I've done a much better job in the last few months, after getting some issues with my ex and our daughter squared away, in spending some actual quality time on my campaigns and what goes into them, and not winging it quite as much as was happening last year when I actually could make time for gaming.
That having been said, I'm still pushing back my gaming and gaming related activities (like blogging about games, and posting summaries) back to the last minute. I'm not thrilled with that, but upon doing the old "root cause analysis," I realize a lot of this had to do with the fact that non-gaming life is more chaotic now than it was, even with things settled down.
I once heard that more animals went extinct as the Ice Age ended then during the Ice Age, due to hyper-adaptation. For some reason that's always stuck with me.
Sometimes you just let go of things you used to be on top of, because Big Deals come up, and after the Big Deal happens, you never get a hold of the reins that were once firmly in your hand. And when I don't sweat the small stuff, at least organizationally, it makes me feel like I'm not giving my all to my games (since this is my gaming blog, we aren't even going to start in on family, spiritual, or work aspects here), and that ups my stress level to the point where something has to give.

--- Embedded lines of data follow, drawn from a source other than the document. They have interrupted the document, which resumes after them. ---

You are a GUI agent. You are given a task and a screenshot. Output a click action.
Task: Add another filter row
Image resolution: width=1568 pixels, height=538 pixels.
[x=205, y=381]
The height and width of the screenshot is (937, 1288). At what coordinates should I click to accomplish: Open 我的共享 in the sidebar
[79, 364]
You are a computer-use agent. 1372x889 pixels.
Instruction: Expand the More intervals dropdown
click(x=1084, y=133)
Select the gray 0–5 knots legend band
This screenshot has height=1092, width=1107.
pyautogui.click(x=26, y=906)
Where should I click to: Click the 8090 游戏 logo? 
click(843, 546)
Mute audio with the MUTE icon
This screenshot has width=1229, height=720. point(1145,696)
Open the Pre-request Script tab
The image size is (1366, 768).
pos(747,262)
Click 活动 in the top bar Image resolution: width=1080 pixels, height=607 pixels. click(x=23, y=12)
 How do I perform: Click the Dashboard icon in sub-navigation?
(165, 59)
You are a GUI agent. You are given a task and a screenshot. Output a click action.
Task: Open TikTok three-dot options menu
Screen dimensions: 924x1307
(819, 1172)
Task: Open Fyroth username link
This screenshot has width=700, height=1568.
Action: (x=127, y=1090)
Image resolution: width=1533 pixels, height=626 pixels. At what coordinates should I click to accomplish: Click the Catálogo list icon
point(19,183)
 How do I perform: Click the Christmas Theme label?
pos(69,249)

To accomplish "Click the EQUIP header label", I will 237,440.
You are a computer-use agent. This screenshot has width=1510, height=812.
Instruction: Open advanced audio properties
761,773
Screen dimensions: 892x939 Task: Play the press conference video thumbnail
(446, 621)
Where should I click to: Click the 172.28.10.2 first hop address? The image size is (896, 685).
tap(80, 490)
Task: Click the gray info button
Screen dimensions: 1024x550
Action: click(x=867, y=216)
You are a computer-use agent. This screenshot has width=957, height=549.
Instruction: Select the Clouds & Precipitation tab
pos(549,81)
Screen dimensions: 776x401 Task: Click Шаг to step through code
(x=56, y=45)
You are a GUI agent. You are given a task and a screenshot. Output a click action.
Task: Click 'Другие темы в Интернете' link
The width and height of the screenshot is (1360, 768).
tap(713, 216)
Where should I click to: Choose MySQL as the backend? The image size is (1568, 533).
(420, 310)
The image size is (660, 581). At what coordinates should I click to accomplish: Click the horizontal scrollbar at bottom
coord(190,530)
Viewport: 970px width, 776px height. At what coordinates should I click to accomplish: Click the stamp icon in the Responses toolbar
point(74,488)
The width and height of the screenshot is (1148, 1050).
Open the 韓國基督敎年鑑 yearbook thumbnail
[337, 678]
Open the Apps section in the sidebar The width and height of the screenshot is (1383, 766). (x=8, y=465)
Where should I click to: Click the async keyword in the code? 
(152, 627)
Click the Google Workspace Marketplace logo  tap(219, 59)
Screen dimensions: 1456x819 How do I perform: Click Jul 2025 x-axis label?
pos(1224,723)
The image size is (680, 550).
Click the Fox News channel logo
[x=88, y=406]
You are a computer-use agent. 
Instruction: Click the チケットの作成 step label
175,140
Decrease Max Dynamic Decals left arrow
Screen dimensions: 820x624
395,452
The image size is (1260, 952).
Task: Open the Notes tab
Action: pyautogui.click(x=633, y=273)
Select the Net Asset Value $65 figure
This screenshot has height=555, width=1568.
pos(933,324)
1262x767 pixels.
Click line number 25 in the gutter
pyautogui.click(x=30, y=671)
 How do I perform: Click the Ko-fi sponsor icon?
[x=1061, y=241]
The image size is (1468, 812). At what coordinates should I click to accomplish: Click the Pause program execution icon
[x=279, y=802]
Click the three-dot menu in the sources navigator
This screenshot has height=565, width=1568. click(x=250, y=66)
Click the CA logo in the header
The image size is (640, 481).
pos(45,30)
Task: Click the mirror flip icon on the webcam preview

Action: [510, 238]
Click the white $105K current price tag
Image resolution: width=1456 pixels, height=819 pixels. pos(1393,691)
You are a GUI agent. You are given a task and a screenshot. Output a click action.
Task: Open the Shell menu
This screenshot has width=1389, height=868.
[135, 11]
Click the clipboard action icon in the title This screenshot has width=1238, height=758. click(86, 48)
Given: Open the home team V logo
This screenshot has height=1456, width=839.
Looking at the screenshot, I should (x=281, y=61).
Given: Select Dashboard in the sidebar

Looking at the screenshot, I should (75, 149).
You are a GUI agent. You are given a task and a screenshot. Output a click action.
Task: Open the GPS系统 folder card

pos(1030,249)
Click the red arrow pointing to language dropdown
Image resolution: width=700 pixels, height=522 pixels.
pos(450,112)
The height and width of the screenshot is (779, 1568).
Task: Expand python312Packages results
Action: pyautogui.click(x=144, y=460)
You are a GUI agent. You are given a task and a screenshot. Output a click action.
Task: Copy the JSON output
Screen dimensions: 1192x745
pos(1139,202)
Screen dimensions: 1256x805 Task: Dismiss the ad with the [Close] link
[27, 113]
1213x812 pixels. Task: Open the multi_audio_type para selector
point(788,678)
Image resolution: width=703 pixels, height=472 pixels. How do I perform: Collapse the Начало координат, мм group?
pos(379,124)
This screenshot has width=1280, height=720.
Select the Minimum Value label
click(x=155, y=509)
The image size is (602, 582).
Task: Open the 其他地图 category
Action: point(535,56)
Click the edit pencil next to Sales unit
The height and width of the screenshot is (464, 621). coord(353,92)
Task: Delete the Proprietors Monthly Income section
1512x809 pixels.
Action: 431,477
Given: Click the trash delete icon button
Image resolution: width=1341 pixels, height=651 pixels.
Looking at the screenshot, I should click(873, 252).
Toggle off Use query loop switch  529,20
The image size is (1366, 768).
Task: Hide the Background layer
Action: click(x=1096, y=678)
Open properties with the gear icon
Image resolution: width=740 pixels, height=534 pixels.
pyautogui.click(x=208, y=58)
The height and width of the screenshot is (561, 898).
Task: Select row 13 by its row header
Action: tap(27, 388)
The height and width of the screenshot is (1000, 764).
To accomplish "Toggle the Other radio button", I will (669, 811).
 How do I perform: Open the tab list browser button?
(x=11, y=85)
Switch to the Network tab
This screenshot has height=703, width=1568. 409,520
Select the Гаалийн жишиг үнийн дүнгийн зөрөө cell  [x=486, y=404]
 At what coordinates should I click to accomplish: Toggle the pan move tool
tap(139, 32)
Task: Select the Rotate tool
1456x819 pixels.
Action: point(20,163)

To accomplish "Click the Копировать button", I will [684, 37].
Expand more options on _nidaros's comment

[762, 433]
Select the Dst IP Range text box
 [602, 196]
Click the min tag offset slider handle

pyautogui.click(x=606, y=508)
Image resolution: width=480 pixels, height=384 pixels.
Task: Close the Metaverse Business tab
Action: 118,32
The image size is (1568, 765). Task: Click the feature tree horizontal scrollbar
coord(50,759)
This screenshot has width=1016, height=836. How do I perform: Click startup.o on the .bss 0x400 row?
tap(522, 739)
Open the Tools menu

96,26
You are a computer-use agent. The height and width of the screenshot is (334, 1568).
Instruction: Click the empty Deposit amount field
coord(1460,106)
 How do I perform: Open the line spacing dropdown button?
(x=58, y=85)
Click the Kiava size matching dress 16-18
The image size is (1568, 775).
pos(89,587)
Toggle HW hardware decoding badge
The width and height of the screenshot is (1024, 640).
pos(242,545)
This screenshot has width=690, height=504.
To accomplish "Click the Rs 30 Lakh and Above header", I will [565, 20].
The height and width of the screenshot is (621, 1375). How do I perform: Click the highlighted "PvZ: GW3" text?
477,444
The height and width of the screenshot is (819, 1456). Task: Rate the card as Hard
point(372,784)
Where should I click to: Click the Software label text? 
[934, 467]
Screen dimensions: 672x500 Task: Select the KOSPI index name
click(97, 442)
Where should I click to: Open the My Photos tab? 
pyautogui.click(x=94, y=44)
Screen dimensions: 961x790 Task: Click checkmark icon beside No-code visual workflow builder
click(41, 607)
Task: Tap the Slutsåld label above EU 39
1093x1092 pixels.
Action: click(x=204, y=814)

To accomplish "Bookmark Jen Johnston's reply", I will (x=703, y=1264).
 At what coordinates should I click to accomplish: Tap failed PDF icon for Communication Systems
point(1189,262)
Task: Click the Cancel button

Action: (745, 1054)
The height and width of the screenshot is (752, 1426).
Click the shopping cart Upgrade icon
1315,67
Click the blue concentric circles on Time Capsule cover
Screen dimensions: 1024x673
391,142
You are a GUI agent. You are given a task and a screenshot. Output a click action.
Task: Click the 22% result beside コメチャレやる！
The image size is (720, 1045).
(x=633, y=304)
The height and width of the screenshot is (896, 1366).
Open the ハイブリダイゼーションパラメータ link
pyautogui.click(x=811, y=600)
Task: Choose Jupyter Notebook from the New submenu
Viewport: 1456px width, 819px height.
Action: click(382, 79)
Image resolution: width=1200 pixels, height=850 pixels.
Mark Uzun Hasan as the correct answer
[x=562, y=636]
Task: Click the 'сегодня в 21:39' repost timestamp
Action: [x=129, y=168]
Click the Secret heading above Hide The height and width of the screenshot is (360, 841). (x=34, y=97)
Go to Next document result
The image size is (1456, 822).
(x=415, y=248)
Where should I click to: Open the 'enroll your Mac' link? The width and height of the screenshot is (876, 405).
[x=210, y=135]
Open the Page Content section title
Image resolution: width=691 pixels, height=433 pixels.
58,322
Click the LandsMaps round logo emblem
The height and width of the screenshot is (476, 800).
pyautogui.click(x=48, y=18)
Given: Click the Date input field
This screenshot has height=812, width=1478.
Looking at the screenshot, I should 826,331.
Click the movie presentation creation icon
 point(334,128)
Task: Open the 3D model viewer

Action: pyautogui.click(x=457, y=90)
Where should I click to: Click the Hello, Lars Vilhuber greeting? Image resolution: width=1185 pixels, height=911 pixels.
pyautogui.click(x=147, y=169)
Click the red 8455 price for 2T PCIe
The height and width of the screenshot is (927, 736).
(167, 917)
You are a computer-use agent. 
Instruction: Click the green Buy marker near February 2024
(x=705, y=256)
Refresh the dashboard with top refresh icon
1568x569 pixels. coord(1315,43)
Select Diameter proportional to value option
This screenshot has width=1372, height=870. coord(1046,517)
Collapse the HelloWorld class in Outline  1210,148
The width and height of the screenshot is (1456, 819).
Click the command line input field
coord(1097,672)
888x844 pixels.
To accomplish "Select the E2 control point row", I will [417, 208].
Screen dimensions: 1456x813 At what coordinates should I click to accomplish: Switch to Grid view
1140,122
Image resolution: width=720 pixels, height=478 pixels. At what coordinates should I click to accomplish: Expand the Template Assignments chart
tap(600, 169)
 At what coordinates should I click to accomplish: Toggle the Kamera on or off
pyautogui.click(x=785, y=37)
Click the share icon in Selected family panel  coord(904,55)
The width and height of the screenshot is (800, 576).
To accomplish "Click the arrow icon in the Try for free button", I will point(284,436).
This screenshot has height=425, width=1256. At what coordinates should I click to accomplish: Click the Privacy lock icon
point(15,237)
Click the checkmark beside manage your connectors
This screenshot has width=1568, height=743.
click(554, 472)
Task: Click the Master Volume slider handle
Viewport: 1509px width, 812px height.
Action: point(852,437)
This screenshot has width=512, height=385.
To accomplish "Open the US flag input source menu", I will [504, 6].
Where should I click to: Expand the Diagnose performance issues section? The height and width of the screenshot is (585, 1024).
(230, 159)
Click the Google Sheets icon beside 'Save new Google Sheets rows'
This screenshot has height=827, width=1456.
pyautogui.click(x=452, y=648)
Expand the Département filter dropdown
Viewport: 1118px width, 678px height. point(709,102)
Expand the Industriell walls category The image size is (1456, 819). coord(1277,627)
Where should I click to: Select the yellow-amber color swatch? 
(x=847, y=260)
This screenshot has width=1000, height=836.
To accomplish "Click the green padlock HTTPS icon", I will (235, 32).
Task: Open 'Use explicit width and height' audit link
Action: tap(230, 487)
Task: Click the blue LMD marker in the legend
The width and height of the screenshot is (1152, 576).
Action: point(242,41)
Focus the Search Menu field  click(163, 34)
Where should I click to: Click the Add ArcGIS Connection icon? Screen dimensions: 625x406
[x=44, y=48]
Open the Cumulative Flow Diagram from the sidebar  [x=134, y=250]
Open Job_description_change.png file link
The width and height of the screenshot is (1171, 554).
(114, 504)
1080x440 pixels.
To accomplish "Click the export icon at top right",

I'm very energized in my gaming life right now. I'm running a DC Adventures game, and I still have a pretty good idea of where the campaign is going, and what's going to happen, even with incorporating the curve balls my players throw me (and they are such good curve balls, I have to incorporate them). I'm running a Rogue Trader game, for which I've been building a ton of ideas ever since my gaming pals got me hooked into the 40K universe, so I've got a head of steam build up there.
Now, I might be starting to run a Pathfinder game. I know that Pathfinder has burned me out in the past, but I also realize that situation, adventure, and circumstance of life play a big part in this, as I also crashed and burned with my Hellfrost campaign using Savage Worlds, which causes me very minimal stress from the GM side of the screen.
Long story short, I have to get back into habits that I used to take for granted, and some of them don't always seem like they relate to gaming.
1. I need to get back into walking, because a lot of good ideas occur to me on long walks by myself.
2. I need to get back into getting a good night's sleep, because I need to know that my brain is able to do the mental acrobatics that the player curve balls will require of me.
3. I need to specifically schedule quality time with my wife and family, and friends (away from gaming), so that I don't feel like I'm neglecting anyone when I get to game night and realize I don't know what's going on with my wife's work or my friend's kids or the like.
4. I need to make sure that when I am working on my campaigns, I take some time to actually enjoy the genres and related hobbies that make me want to run games in the first place. Sometimes it makes for a better GM if he can remember to watch a cheesy super hero flick or play a sci-fi video game and get better immersed in the tropes and trappings of what he's running.
I realized a lot of this, but it wasn't until I tried to do one of the things I've been wanting to get back to doing, in this case, reading up on GMing advice on Gnome Stew, that I was reminded of taking a step back and thinking about the process and the whole, not just what my gaze is focused on.
And if anyone actually is concerned about such, I'll have my posts about my DC game on Tuesday and my Pathfinder player experience up by the end of the weekend, barring any world ending events, or my dog eating my notes.